Когда они начнут разбираться в области мозга, труд криминалистов значительно подвинется вперед. Все, что можно сказать пока определенного, это то, что в общем черепа и мозги преступников дают пропорцию аномалий и асимметрий, значительно превосходящую среднюю, и, как говорит доктор Корр, «указывают на преобладание затылочной деятельности, в возможном соотношении с импульсивной чувствительностью над деятельностью лобной, признанной теперь вполне интеллектуальной и уравновешивающей». Мало рефлексии и много активности – к этому сводится природа преступников, по мнению Бордье.
По отношению к росту и к весу согласия между антропологами не больше, чем по отношению к черепу. Ломброзо нашел преступников в среднем более тяжелыми и крупными, чем честных людей; Thompson, Virgilio и Lacassagne констатировали как раз обратное.

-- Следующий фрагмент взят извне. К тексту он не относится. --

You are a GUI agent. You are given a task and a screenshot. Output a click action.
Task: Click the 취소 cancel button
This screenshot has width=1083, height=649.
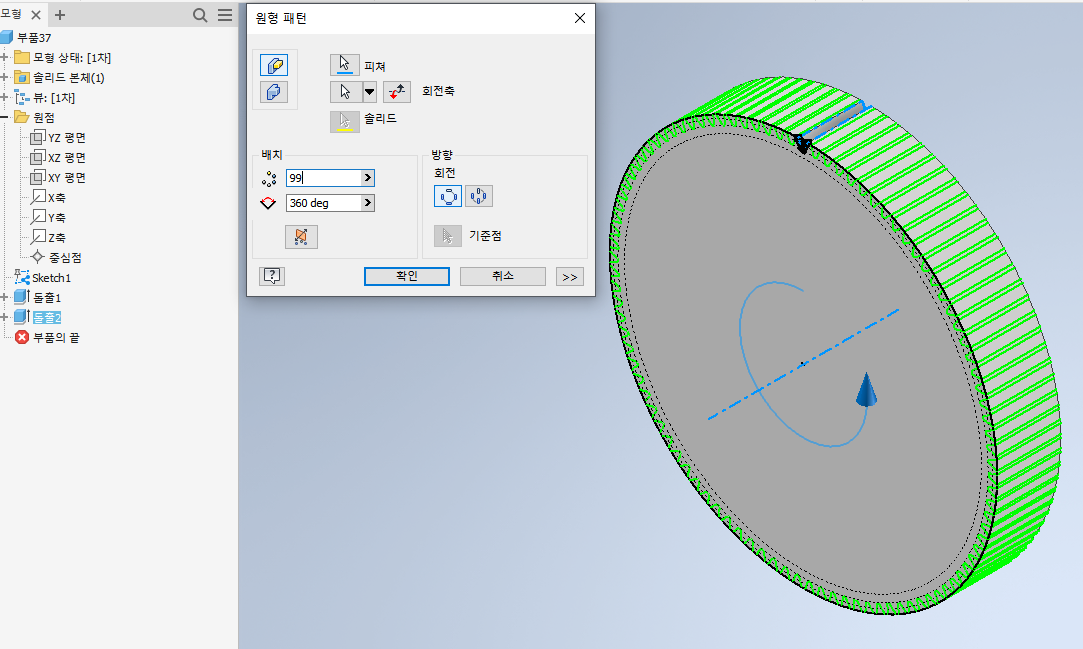pyautogui.click(x=502, y=277)
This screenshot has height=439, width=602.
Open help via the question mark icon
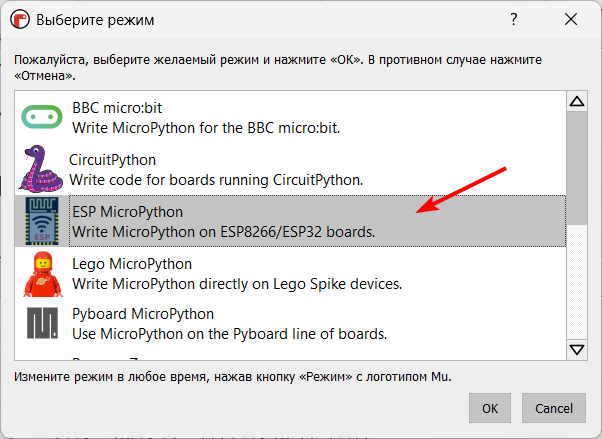point(514,19)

Ломброзо нашел, что длина обеих рук, распростертых в обе стороны, как при распятии, и измеренных от одной кисти до другой, чаще преобладает над ростом у преступников, чем у обыкновенных людей. Топинард оспаривает этот факт. Когда авторы берут те же данные, они расходятся в толковании их. Где один видит симптом безумия, другой замечает проявление атавизма; некоторые, среди которых я могу назвать Мануврие, Гопинарда, Ферри, отвергают и то, и другое объяснение, и я признаюсь, что присоединяюсь к мнению этих последних.
3. Всякий ли совершающий преступление сумасшедший?

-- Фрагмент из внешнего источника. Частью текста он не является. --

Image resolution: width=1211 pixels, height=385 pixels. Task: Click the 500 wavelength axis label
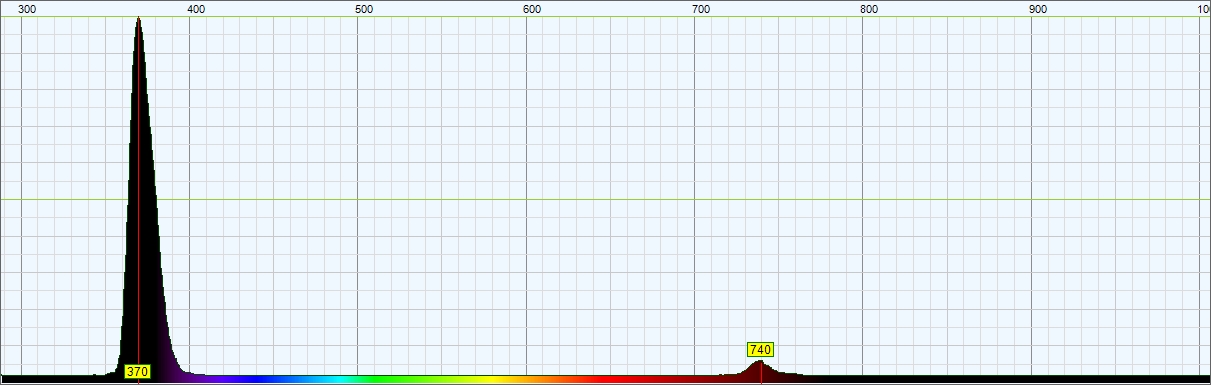[x=365, y=9]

Прежде чем идти дальше, остановимся ненадолго на критике обеих гипотез, о которых идет речь. Есть сумасшедшие, совершающие преступления. Но всякий ли совершающий преступление сумасшедший? Нет. В предыдущей главе мы это уже мельком, как нам кажется, доказали. Если есть между ними аналогии, даже анатомические, то последних далеко не достаточно, чтобы позволительно было их смешивать. Например, из измерений, сделанных над 132 черепами убийц Гегером и Даллеманом, следует как будто бы, что у этих злодеев затылочная часть мозга заметно более развита, чем у честных людей, и я был очень изумлен, увидав, что Rodriges de la Torre[4], предприняв подобные же измерения над 532 сумасшедшими в его лечебнице, констатировал чрезвычайное развитие их заднебоковых долей. Но в этом соотношении между преступлением и безумием нет ничего, что могло бы нас поразить, потому что и то, и другое представляет собой упадок человеческого типа; в нем нет тем более ничего такого, что должно было бы нас остановить.